Collected data entries:
○ ○ ○ ○

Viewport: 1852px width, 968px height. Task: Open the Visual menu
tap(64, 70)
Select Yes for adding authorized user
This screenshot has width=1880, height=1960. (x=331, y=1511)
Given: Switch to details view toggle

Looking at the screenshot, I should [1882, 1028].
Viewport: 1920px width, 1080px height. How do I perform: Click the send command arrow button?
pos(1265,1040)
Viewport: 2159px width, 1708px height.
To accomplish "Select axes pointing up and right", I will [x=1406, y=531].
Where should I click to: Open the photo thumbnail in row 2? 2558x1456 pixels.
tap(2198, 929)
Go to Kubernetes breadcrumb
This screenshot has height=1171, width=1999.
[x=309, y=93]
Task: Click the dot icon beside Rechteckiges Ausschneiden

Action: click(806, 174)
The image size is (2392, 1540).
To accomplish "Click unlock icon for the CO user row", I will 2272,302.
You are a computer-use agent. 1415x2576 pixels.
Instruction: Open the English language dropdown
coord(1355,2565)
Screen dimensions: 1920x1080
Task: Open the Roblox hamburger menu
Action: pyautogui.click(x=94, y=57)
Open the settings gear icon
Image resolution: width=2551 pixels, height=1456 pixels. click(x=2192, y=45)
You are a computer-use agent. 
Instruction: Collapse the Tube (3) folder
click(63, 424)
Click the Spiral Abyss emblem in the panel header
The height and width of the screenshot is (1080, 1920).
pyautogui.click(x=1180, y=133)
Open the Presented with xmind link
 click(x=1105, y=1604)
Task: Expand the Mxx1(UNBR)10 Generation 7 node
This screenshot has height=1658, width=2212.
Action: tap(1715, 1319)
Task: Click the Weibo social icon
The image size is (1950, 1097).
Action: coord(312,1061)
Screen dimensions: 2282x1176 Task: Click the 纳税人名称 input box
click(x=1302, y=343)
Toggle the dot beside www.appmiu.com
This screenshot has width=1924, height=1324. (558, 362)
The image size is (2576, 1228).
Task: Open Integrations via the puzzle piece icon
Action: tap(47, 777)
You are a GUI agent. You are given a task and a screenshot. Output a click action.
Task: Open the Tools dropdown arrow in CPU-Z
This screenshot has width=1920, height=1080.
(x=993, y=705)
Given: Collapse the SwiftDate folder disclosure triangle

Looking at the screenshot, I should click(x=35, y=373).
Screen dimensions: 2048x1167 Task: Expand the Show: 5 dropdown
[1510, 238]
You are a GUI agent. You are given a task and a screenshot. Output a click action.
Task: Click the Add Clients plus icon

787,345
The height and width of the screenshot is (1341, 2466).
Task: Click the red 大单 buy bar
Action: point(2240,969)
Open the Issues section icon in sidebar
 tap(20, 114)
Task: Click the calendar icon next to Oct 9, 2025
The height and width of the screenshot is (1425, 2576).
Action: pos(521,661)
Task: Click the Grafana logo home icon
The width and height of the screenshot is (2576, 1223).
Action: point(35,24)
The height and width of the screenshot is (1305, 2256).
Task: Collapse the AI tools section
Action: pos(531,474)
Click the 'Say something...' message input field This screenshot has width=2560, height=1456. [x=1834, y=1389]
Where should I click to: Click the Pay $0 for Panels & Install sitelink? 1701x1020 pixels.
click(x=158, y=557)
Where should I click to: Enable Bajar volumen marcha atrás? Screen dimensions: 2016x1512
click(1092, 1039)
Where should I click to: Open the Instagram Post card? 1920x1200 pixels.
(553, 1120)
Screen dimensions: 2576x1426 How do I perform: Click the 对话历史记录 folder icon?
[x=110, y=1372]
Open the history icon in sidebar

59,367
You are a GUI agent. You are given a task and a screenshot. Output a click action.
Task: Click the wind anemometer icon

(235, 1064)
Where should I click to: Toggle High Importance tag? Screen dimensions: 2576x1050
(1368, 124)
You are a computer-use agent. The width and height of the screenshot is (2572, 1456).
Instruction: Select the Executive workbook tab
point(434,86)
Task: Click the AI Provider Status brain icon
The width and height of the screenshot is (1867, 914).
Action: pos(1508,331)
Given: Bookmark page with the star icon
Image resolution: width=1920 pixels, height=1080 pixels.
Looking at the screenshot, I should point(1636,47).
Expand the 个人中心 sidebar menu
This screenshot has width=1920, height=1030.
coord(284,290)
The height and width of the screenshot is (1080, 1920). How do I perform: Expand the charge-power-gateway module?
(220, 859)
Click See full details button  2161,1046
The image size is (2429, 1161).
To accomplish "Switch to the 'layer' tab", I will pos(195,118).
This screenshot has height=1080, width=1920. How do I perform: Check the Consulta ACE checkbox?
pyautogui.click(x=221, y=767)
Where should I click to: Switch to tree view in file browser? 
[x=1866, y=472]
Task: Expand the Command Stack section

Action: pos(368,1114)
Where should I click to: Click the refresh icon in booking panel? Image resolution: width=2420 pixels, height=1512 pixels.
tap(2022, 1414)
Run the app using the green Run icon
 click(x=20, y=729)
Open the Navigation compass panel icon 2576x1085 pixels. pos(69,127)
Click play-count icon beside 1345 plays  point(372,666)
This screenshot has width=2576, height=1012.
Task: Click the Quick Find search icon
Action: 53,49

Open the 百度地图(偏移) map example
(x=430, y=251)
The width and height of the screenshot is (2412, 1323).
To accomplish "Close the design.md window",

○ ○ ○ ○

> _Requirement_: From the records above, return each line that has the string "computer".

> _Result_:
You are a computer-use agent. 1415x2576 pixels.
You are a computer-use agent. 
You are a computer-use agent. The width and height of the screenshot is (2572, 1456).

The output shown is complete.